Focus Areas

EP Analytics’ expertise and tools can assist enterprises in maximizing the return-on-investment in HPC systems. We assist clients with Performance Characterization, Energy Efficiency, System Design and Emerging Technology Integration.

Performance Prediction

Energy Efficiency

From 2005 to 2010, the electricity costs of operating HPC systems and server farms/datacenters increased by 36% (from 7 Giga-Watts to almost 10 Giga-Watts total in the United States), according to a 2011 report on electricity growth within datacenters [2]. This growth was actually dampened by the global recession; it had been forecast by the Environmental Protection Agency to double and it is very likely to double in the 2010-2015 timeframe as the US economy continues to rebound [3]. Utility costs and constraints on power delivery are limiting the expansion of large scale computing systems just as society and commercial enterprises are coming to rely more heavily on such systems in the domains of High Performance Computing (HPC), Cloud Computing, and “Hyperscale” computing. Developing more energy efficient modes of operation for large-scale server installations with minimal performance disturbance will reduce the cost of operation, reduce carbon emission, and enable the same computation to be completed with less energy, helping usher in an era of “Green Computing.”
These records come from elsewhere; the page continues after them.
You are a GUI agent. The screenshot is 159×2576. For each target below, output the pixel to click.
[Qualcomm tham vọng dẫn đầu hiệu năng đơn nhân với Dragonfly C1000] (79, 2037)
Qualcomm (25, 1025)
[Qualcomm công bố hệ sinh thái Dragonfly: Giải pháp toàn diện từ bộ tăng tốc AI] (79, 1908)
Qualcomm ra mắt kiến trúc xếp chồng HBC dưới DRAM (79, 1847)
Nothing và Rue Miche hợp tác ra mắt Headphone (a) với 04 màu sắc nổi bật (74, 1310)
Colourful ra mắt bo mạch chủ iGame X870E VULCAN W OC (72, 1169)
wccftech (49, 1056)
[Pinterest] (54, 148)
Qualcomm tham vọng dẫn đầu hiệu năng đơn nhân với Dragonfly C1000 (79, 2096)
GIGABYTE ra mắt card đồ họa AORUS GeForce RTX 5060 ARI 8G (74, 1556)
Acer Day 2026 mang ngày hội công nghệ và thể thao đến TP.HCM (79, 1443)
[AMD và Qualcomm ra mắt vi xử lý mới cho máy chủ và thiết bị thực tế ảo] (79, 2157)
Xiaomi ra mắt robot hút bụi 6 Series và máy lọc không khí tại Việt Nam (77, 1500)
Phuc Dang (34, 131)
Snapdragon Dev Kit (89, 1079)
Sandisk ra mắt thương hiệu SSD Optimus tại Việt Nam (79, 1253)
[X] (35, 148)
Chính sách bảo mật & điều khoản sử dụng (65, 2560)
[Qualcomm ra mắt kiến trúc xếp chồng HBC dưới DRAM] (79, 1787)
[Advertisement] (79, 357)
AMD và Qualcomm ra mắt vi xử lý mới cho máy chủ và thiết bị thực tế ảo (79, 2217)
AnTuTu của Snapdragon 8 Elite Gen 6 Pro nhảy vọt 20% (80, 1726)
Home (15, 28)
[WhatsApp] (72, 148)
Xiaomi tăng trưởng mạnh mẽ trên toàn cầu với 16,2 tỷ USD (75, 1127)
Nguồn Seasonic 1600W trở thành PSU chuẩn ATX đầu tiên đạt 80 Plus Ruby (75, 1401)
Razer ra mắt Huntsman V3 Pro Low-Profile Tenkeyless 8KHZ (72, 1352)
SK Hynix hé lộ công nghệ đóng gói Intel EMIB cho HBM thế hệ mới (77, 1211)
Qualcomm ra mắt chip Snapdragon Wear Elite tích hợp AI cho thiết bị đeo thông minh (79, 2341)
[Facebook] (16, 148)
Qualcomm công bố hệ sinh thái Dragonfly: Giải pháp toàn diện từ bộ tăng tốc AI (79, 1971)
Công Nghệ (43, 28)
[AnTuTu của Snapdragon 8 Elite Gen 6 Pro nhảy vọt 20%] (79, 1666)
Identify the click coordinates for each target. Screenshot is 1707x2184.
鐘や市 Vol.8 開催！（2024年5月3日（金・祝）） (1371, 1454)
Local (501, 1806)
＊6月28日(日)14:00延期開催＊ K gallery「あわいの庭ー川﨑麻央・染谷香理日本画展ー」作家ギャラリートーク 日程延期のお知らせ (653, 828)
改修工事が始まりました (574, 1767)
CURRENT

To bring green computing to reality, EP Analytics, Inc. envisions an Energy Efficiency Management Platform (E2MP), a power-aware, green computing technology that can enact performance-neutral power and reliability management policies on high performance computing (HPC) centers. E2MP’s design allows it to take a system-wide, holistic view of power and reliability management and dynamically make fine-grain power and thermal adaptations at the compute-node-level and at the facility-level in response to the behavior of the applications running in the facility. E2MP continuously monitors a number of important metrics, including chip temperature, instantaneous per-component power draw and ambient room temperature, then relates those metrics via predictive models to specific application software behavior (e.g., quantity of main-memory traffic) and uses those relationships to steer systems towards better energy efficiency and reliability. This is a transformative vision that requires an integrated and symbiotic hardware/software stack for managing energy and has the potential to significantly reduce the overall energy consumption of servers and server-farms/datacenters.


Related Papers & Presentations

October, 2015

Building Blocks for a System-wide Power and Thermal Management Framework

Abstract: Next generation Exascale systems face the difficult challenge of managing the power and thermal constraints that come from packaging more transistors into a smaller space while adding more processors into a single system. To combat this, HPC center operators are looking for methodologies to save operational energy. Energy consumption in an HPC center is governed by the complex interactions between a number of different components. Without a coordinated and system-wide perspective on reducing energy consumption, isolated actions taken on one component with the intent to lower energy consumption can actually have the opposite effect on another component, thereby canceling out the net effect. For example, increasing the setpoint (or ambient temperature) to save cooling energy can lead to increased compute-node fan power and increased chip leakage power. This paper presents the building blocks required to develop and implement a system-wide framework that can take a coordinated approach to enact thermal and power management decisions at compute-node (e.g., CPU speed throttling) and infrastructure levels (e.g., selecting optimal setpoint). These building blocks consist of a suite of models that inform the thermal and power footprint of different computations, and present relationships between computational properties and datacenter operating conditions.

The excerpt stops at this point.